Advertisement

Lawyer Allowed to Keep Artificial Leg at Prison Visits

Share
TIMES STAFF WRITER

California’s 4th District Court of Appeal has ruled that a Santa Monica attorney does not have to remove his artificial leg for security reasons when visiting clients in a prison.

The dispute over attorney Charles Lindner’s prosthesis began more than two years ago when he called the Centinela State Prison in Imperial County to advise officials there that he would be visiting an inmate in a couple of days.

“I told them I was handicapped, that I had an artificial leg and I couldn’t walk very far,” Lindner recalled. “They told me I’d have to take it off; that it might contain contraband or a weapon. I told them I’d been visiting prisons here and overseas for 20 years, and nobody had ever told me that before.”

Advertisement

Lindner said that when he arrived at the prison 15 miles west of El Centro, he told officials he had no objection to a thorough examination of the leg, but was unwilling to suffer the “degradation” of taking off his pants and removing the prosthesis.

“They said, ‘You don’t do it our way, you ain’t coming in,”’ Lindner recalled. He left without seeing his client.

The attorney said that after several months of unsuccessful negotiations, he filed for a writ of habeas corpus, contending that his client was being improperly deprived of meetings with a lawyer. The appellate court turned him down.

Lindner said he then asked the state Supreme Court to review the case, and the Supreme Court ordered a rehearing in an Imperial County Superior Court. A Superior Court judge granted the writ.
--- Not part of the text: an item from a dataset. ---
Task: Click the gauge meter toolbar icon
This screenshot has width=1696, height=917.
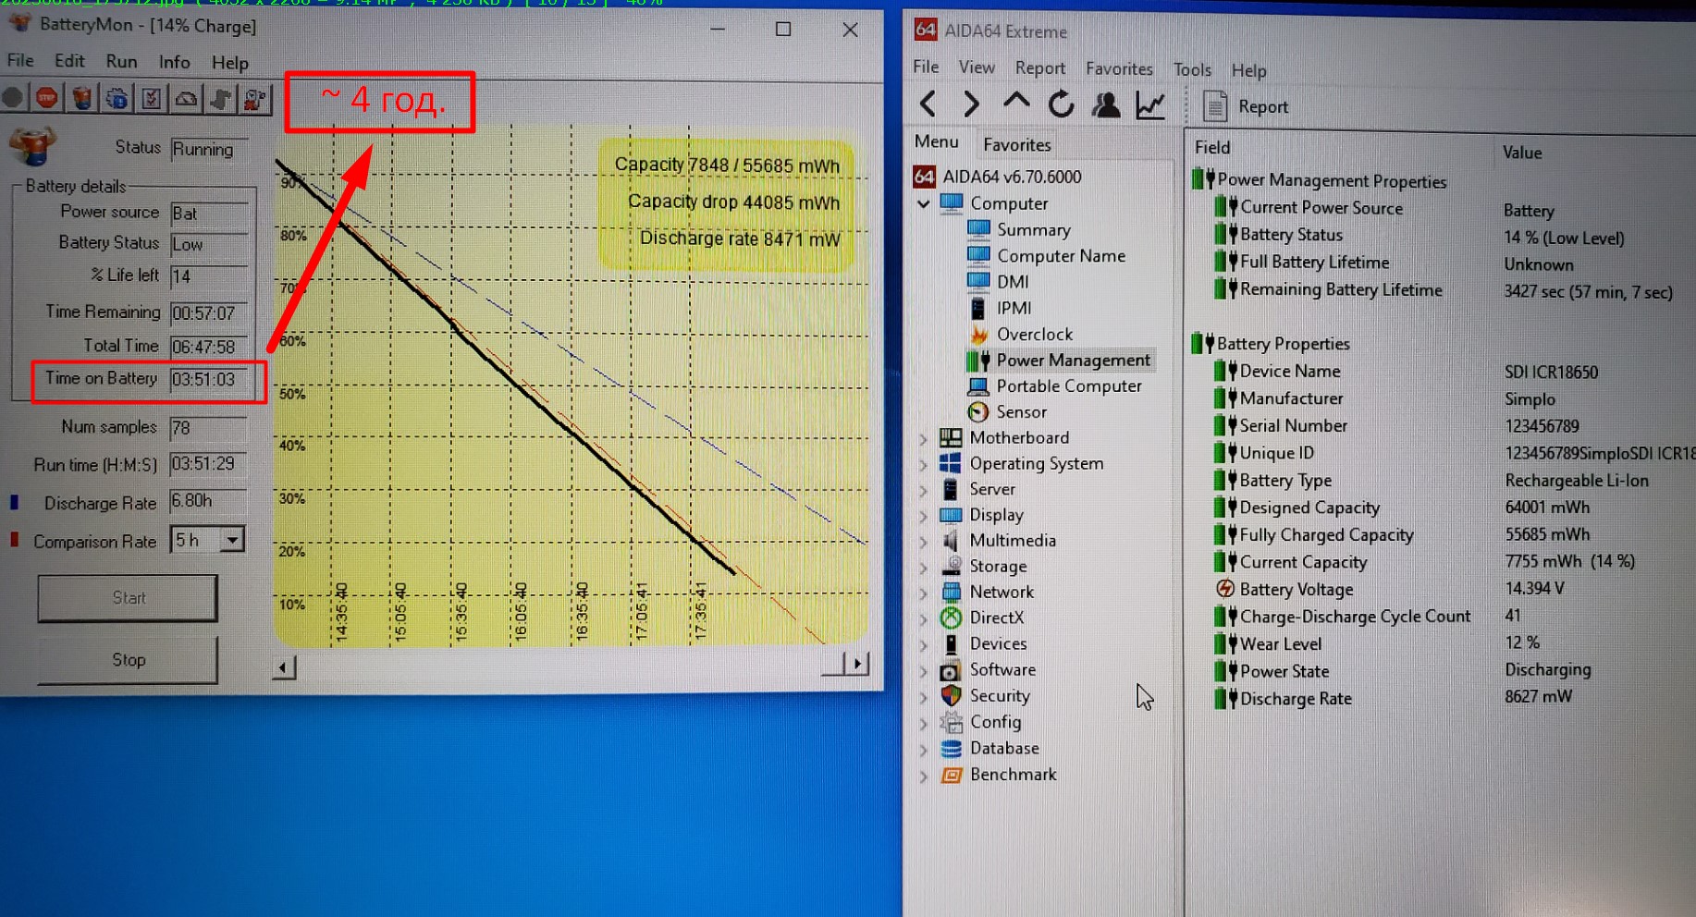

“I go back to the prison,” Lindner said. “They search me for two hours, make we walk the equivalent of three or four blocks. I finally get to see my client at 3:26 p.m. At 3:34 p.m., they tell me visiting hours will be over at 4 p.m.”

Enraged, Lindner called the state attorney general’s office.

“I asked them if they were prepared to lose a major civil rights suit,” Lindner said. “They called the prison, then called me back and sent me back inside. . . .

Advertisement

“Now everyone was sorry,” he said. “They even asked me if I would like to stay for dinner.”

Nonetheless, the attorney general’s office subsequently appealed the writ. But on Tuesday, the appeals court sided with Lindner.

“The only search Lindner refused was removing his leg and submitting it to dismantling, something we find he was not required to do,” the appeals court wrote in its ruling this week. “The search of the leg was sufficient to protect the reasonable security interests of the prison. . . . The courts cannot abdicate their responsibility to protect inmates’ rights to adequate contact with their attorneys.” There’s only one downside to the decision, Lindner joked Thursday:

“I’ve lost the opportunity to moon prison guards.”